== GIVEN PASSAGE ==
Start of Block

This was not my idea. It came from the collective brain of my newest best friends. You may remember them from my time in a New York dive bar all those weeks ago. These are the strangers who hang out like old pals, using meetup.com to organize get-togethers while they're traveling the country on JetBlue's All You Can Jet pass. By the end of the trip, they'll stage 185 meet-ups across the country. Because, as The Jacket taught us, there's no better time to form a temporary community than when you're absent from your permanent one.

The Price Is Right meet-up is the brainchild of Greg, a jovial, unemployed guy from San Antonio. Greg went to a taping a while back, loved it, and wanted to use the AYCJ ticket to come back and see the show again. And if he was going to go, he may as well see if people on Meetup.com wanted to tag along.

More than 25 of us did—so many that I was on a waiting list. I had RSVP'd too late to be guaranteed a spot in the group. Which is why I'm in front of CBS Studios at 5:30 in the morning, waiting behind 103 other people—who all somehow woke up even earlier—to get a chance to come on down.

After I get my ticket, I park in a spot that will eventually cost me $24—more than I'm paying for the rental car—and meet the others. There are a few of them there, wearing baby-blue T-shirts that say "We Flew All the Way To See Drew." (Drew being the surprisingly svelte Drew Carey, the host of the show.) I say hello to everyone, but nobody else needs to introduce themselves—they had dinner together the night before.

Because I'm technically not part of the group, we separate during the check-in process, and I stare at them wistfully from across the waiting area. They're getting along! They're creating inside jokes! They're silently staring into space!

Four hours later, we're finally inside. I feel like I'm on the set of an Austin Powers movie. Everything is neo-'60s—the technicolors, the flower power, the skinny microphones. Nico, one of the AYCJ crew, is the final contestant to be called on down. When his name is announced, the whole gaggle of AYCJers erupts, screaming, jumping, and applauding just like all the other groups there.

Nico, unfortunately, does not win. But at lunch after the show, he's our very own celebrity. And he got a consolation prize: a Lobster Gram. It's like a candy-gram. But with lobster.

End of Block

== TASKS FOR THIS EXERCISE ==
**1)** Please duplicate the part of the Price Is Right account starting with "Nico, unfortunately, does" and going on through "But with lobster.".
**2)** List the neo-'60s features of the set that the Price Is Right account names.
The records have no connection to the Price Is Right account.

== RECORDED INFORMATION ==
Start of Block

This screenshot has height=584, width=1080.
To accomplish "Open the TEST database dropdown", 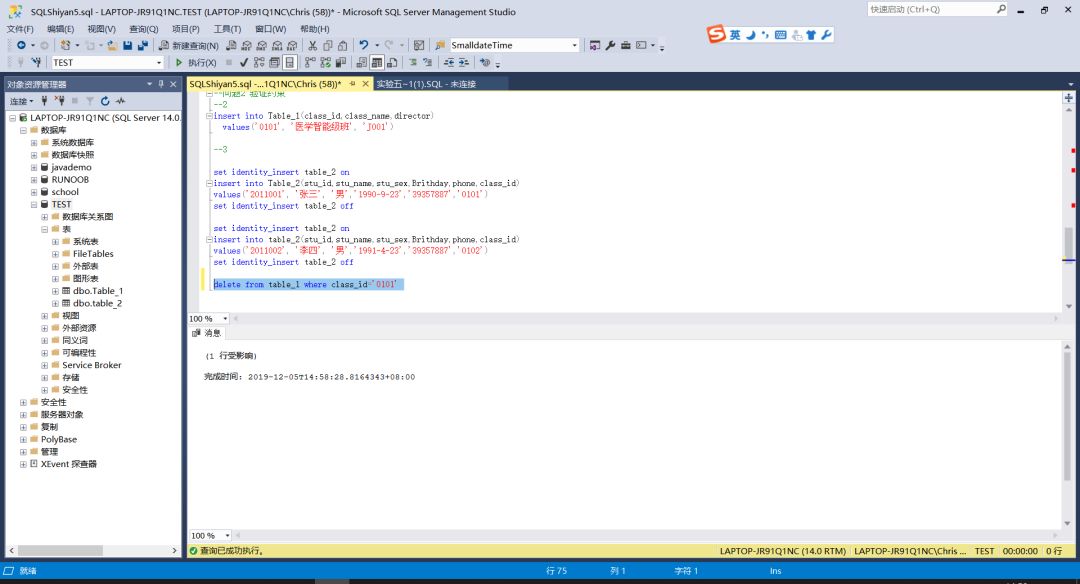I will tap(158, 62).
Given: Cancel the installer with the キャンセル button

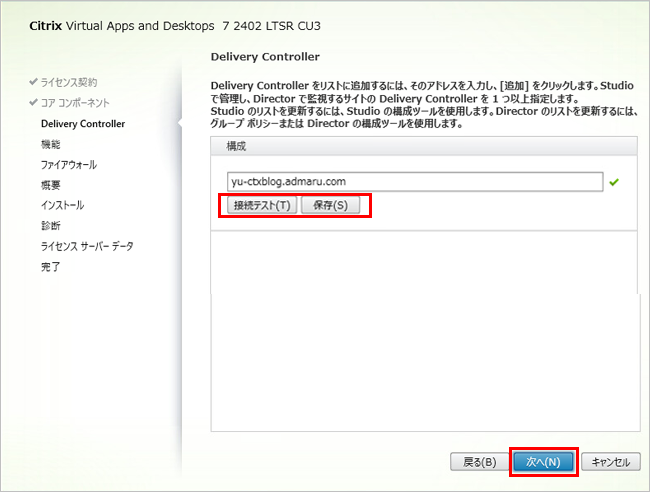Looking at the screenshot, I should click(x=610, y=462).
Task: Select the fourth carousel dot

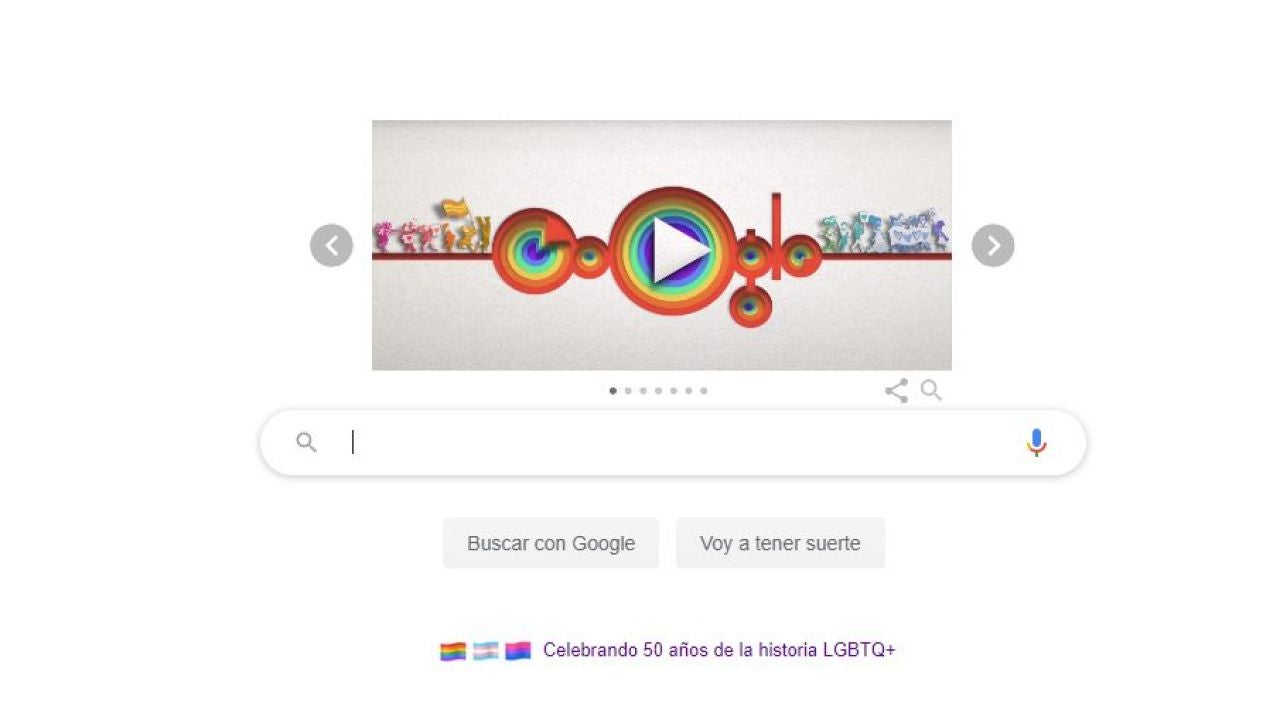Action: [658, 391]
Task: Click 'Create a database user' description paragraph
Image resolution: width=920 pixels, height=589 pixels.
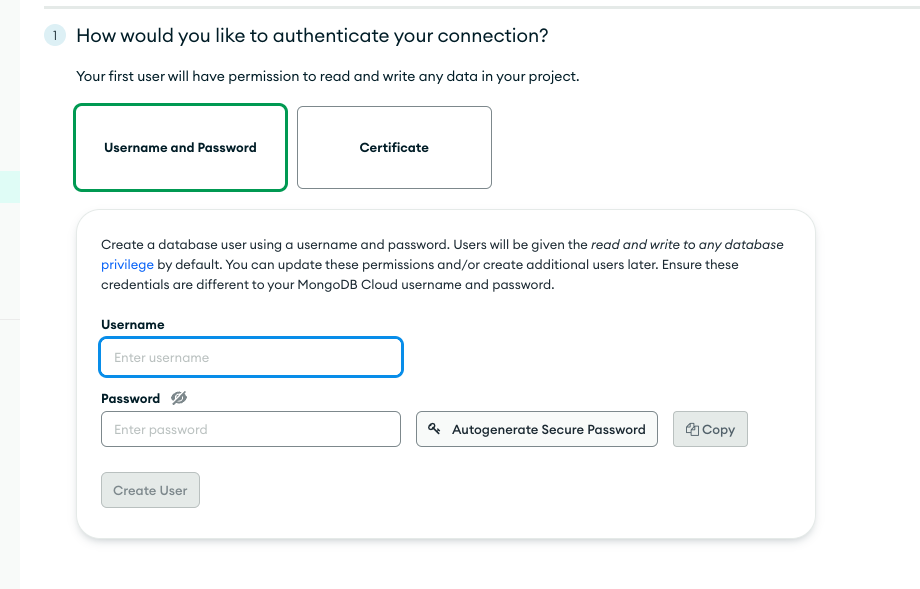Action: click(340, 245)
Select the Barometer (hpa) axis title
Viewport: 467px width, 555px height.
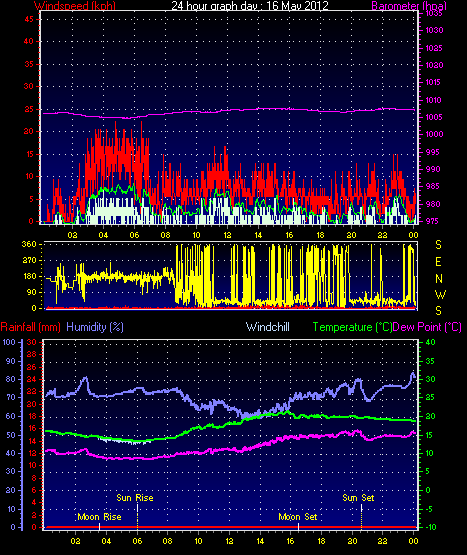point(409,6)
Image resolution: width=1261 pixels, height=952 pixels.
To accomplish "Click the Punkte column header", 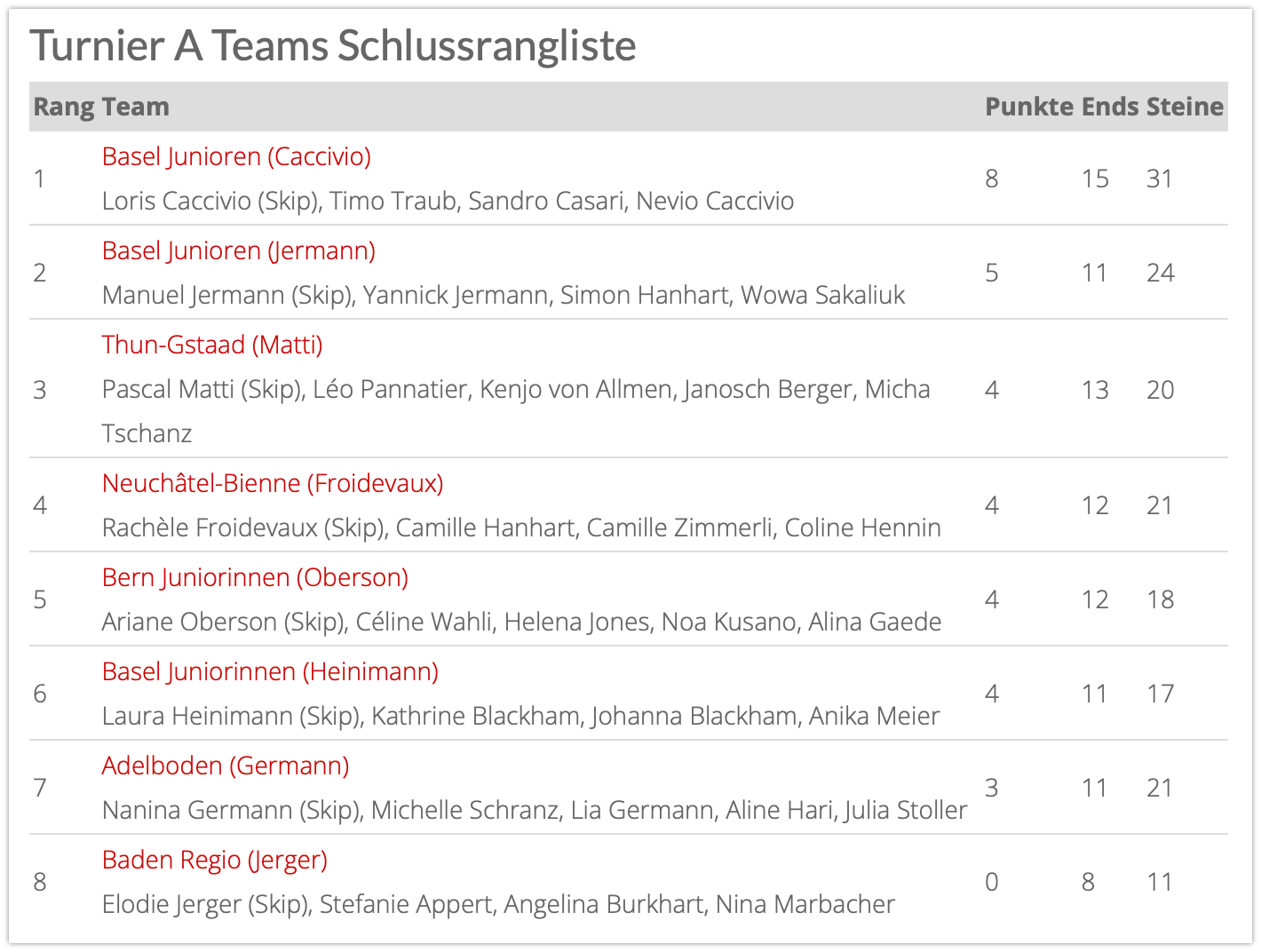I will (x=1029, y=107).

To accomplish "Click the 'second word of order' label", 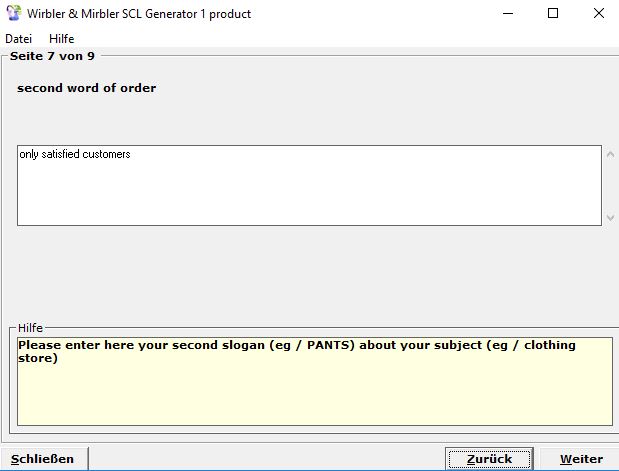I will point(87,88).
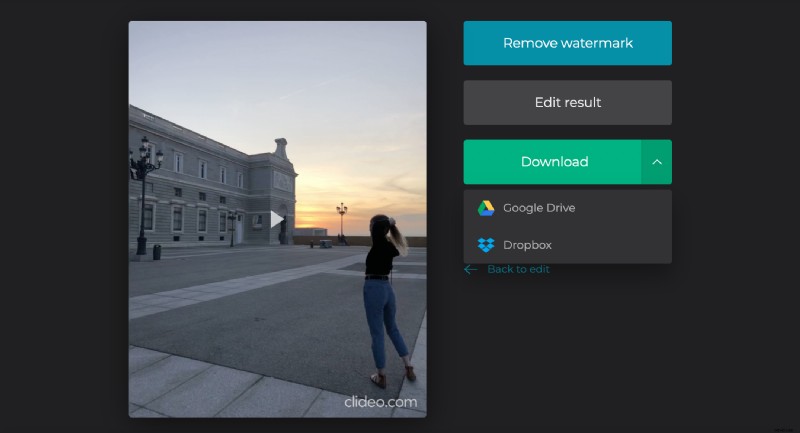The height and width of the screenshot is (433, 800).
Task: Click the Google Drive triangle logo
Action: [486, 208]
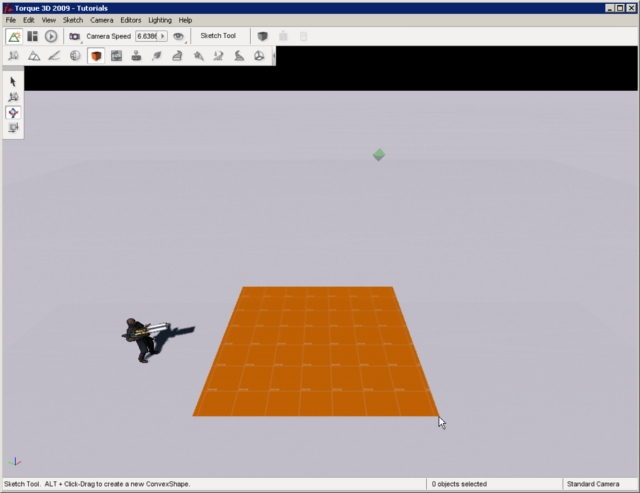Click the scale tool in side palette
Screen dimensions: 640x493
(x=13, y=128)
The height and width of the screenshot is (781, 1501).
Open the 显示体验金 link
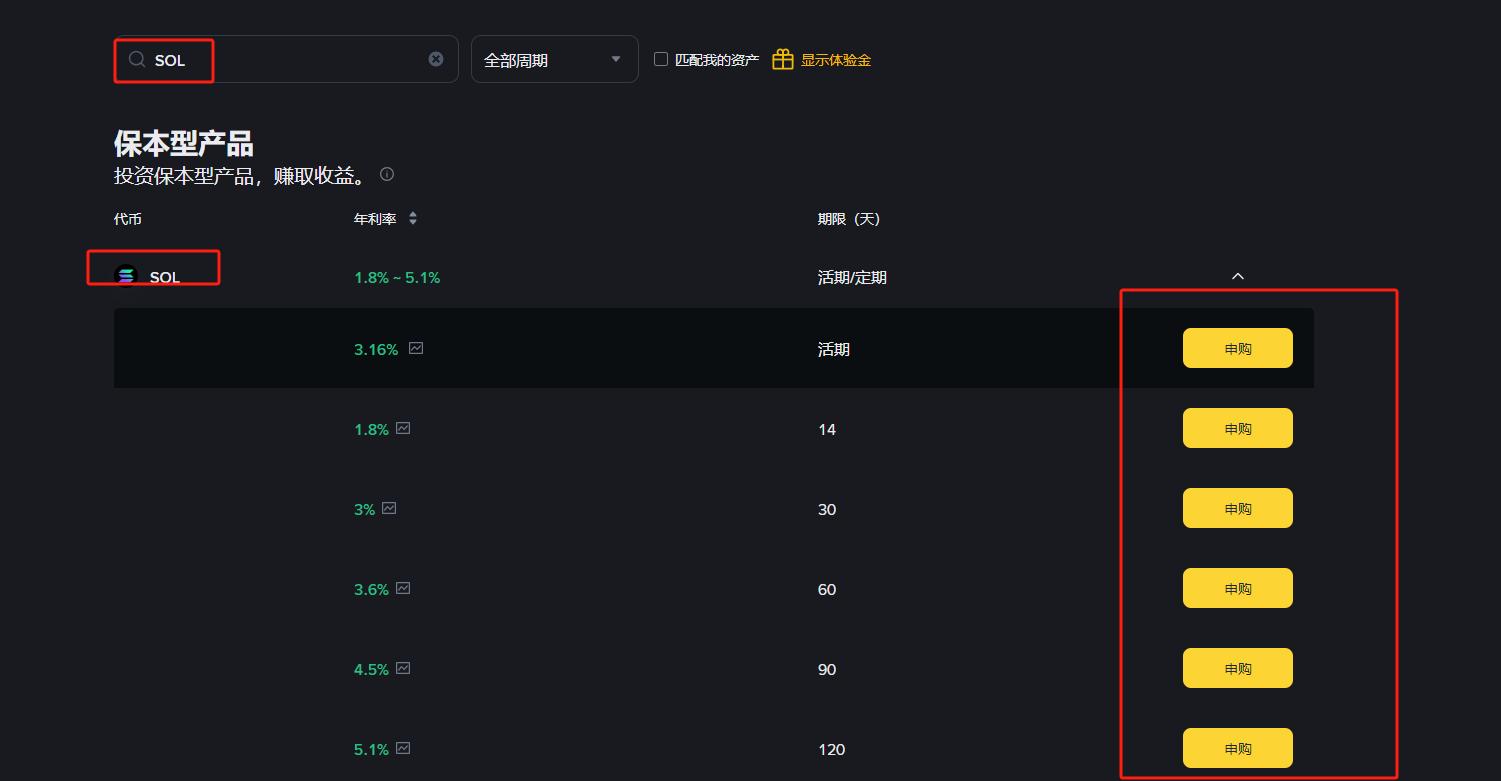pyautogui.click(x=835, y=60)
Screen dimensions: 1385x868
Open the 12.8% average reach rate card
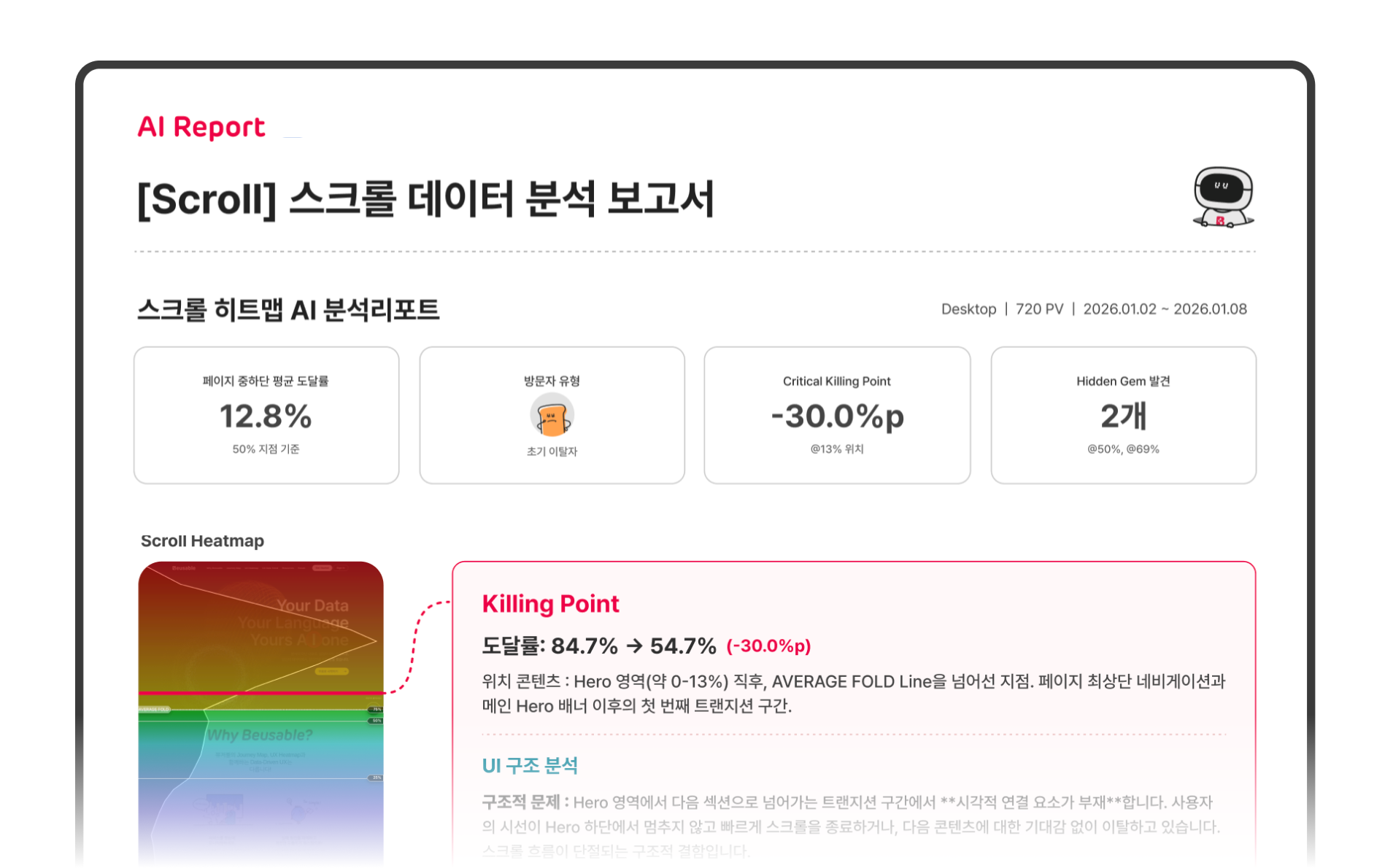(x=266, y=415)
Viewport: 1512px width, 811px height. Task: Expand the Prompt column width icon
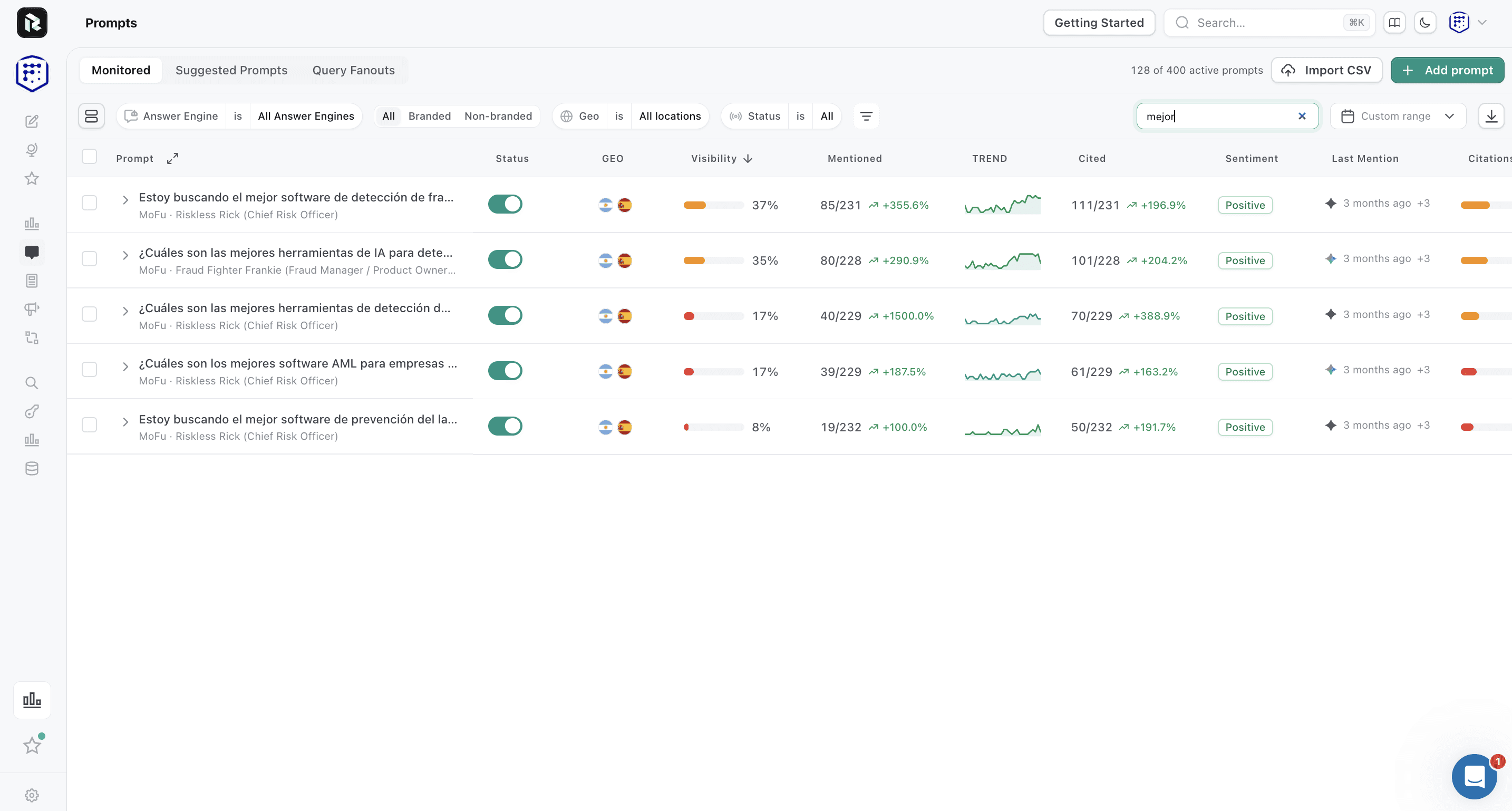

End of Block

== RESULTS FOR THE EXERCISE ==
**1)**
Nico, unfortunately, does not win. But at lunch after the show, he's our very own celebrity. And he got a consolation prize: a Lobster Gram. It's like a candy-gram. But with lobster.

**2)** The technicolors, the flower power, the skinny microphones